Some duos sound superfluous — like a person adorned in one too many pieces of jewelry — and others fit together so intensely that it's impossible to imagine on without the other. The latter is the case with Lewis & Leigh's harmonies on their debut LP, Ghost, that always sound like a casual conversation within a complex psyche. It's at its best on tracks like "The 4:19" which is, in some ways, more Elliot Smith than Civil Wars, a work of languorous beauty about finding a place to belong when we're always in motion in the exact opposite direction of our expectations. — MM

LP, Death Valley, "Muddy Waters" & "Lost on You"

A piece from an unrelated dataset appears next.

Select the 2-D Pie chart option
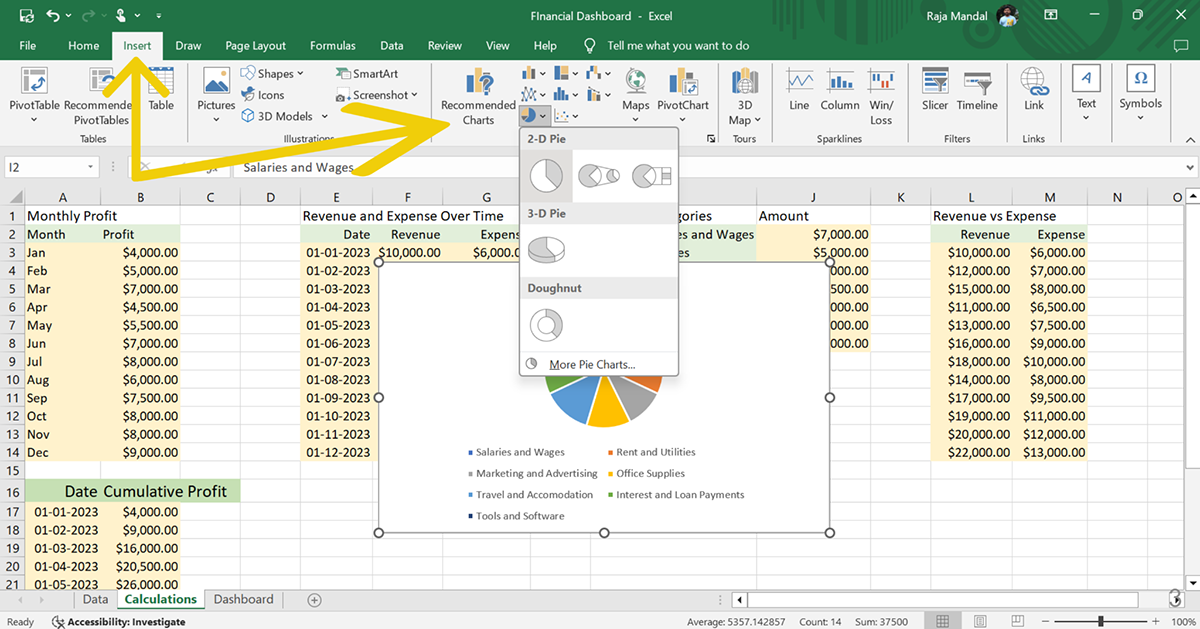Image resolution: width=1200 pixels, height=629 pixels. point(545,176)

These two fantastic tracks tether LP's Death Valley EP to a rootsier sound than she employed on her last record and, MAN, do they do it right. The purposely plodding groove of "Muddy Waters" evokes exactly what it's meant to: a defiant, burdened body slogging through an emotional swamp … but slogging through nonetheless. The wispier cowboy swagger of "Lost on You" — replete with a cattle rustler's whistle — lightens things up, but still stands brazenly indignant in response to a broken heart. — KMc

Lucy Dacus, No Burden, “Troublemaker Doppelganger”

The second track on Lucy Dacus’s debut album (which bears the sharpness of a veteran work) is a bluesy jaunt that deals in dualities. “Is that a hearse or a limousine?” the Virginia native asks in the opening line before declaring, “I saw a girl that looked like you, and I wanted to tell everyone to run away from her.” Expanding beneath Dacus’s honey-dipped vocals is a propulsive riff brimming with so much swagger that you can’t help but nod along. — DM

Mandolin Orange, Blindfaller, “Take This Heart of Gold”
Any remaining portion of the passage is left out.